Vision AI enabled the automation of many complex, monotonous and dangerous tasks, but the reliability of most vision AI powered robotic cells has long disappointed. Early iterations provided lackluster performance below a reasonable usability threshold, with excessive error rates. The introduction of supervised machine learning to vision AI improved performance, but most cells relying on this technology still make erroneous picks approximately six out of every 100 tries when handling tasks like parcel induction or order fulfillment. Even the world’s largest e-commerce marketplaces still fail more excessively when picking transparent poly bags and handling other highly complex tasks.

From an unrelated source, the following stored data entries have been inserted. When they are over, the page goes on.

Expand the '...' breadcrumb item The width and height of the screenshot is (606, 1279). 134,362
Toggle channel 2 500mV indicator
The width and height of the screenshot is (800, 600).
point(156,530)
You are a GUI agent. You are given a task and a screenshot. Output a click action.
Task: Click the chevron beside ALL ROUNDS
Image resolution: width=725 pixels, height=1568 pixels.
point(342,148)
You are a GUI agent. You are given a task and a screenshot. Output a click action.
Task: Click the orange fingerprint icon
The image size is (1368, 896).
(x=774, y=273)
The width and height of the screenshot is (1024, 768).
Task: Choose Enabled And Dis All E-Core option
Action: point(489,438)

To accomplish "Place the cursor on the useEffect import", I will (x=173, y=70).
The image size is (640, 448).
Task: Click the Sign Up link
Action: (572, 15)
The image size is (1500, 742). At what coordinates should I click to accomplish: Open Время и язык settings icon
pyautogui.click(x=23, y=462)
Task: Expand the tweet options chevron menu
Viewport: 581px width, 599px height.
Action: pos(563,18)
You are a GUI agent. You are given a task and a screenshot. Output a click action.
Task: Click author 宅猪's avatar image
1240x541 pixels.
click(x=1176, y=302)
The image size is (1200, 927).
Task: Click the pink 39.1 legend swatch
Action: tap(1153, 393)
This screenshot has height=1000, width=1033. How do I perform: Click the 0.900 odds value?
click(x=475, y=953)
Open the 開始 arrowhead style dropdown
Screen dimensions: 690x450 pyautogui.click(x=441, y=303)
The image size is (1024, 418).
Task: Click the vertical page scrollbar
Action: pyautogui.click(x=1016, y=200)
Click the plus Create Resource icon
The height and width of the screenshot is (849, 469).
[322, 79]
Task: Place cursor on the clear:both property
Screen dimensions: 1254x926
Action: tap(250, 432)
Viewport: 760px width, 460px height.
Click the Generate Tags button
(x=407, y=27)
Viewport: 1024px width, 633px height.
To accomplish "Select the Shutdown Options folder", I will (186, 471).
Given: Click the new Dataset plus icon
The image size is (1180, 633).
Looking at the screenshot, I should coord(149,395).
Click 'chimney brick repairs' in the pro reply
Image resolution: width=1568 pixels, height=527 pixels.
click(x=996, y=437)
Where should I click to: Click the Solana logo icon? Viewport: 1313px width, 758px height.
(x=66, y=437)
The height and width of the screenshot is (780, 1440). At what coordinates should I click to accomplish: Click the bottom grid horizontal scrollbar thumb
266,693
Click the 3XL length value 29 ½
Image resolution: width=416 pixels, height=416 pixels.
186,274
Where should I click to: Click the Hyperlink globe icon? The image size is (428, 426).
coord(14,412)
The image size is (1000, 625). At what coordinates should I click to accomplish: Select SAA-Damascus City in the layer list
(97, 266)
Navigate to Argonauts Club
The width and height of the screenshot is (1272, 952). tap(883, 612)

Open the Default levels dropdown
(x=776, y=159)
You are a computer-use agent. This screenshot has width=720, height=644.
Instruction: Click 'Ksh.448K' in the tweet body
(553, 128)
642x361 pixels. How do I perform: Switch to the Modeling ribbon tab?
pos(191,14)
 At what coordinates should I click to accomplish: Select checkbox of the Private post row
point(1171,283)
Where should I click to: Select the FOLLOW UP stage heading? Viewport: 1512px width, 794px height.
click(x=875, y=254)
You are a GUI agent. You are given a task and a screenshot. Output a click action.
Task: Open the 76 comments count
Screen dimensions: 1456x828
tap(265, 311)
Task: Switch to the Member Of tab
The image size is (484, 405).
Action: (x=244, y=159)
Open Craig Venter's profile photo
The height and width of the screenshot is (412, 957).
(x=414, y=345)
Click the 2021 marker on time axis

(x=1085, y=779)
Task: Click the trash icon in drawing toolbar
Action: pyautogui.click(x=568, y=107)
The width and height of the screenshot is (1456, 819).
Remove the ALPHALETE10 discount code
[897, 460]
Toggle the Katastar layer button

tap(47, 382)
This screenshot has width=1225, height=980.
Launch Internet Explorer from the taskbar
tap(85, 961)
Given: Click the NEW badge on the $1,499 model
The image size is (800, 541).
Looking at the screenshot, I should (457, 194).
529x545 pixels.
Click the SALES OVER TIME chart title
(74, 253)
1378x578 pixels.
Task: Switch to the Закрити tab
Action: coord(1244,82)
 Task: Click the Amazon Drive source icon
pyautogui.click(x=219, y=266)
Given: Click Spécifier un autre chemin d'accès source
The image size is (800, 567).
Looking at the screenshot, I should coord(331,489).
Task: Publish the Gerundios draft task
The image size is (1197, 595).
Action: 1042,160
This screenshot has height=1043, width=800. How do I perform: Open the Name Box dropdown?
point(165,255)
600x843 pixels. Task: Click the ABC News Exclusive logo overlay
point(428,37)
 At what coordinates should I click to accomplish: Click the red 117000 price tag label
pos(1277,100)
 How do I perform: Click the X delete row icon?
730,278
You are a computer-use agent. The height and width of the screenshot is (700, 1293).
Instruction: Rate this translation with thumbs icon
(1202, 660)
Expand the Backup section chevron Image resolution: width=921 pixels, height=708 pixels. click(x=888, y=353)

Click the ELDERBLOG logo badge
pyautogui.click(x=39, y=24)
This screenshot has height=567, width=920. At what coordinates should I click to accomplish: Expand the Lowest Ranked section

While some early adopters learned to live with these shortcomings, others waited for more acceptable performance, suppressing industry adoption of vision AI for variable piece picking. Cascade learning has changed the game, attaining long-desired reliability with near 100% success rates in item picking.
Vision AI helped automation; room for improvement remains
Cluttered environments and variance-filled tasks require robots that can see and process quickly and accurately; vision AI touts many well-established examples of complex tasks that can now be automated:
- Item/order picking in e-commerce, apparel and groceries has been partially automated for nearly a decade.
- Mixed-SKU (rainbow) depalletizing, including even the most challenging tasks of depalletizing mixed heavy bags and boxes weighing up to 100 pounds (45 kilograms).
- Shippers, transportation companies, distribution centers and others leverage vision AI for more organized stacking to reduce air space during shipment or storage.
At the bleeding edge of this innovation, loose loads trailer and container unloading represents the next frontier. Loose loads offer supply chain and logistics pros a greener solution that can reduce carbon emissions since loose loads can fill trailers up to 96% versus palletized loads that can only fill trailers approximately 60%.
However, older robotic cells often rely on traditional computer vision and top out at 70-80% success rates. Newer installations that integrated supervised machine learning still struggle with unacceptable error rates despite improvements.
This leads to goals only being partially achieved. The goal, for example, might be for 10 robots to complete 10 jobs independently, but far more often, these 10 robots will require a few human supervisors to intervene and deal with miss-picked and double-picked items. In each case, automation has fallen short of its true potential.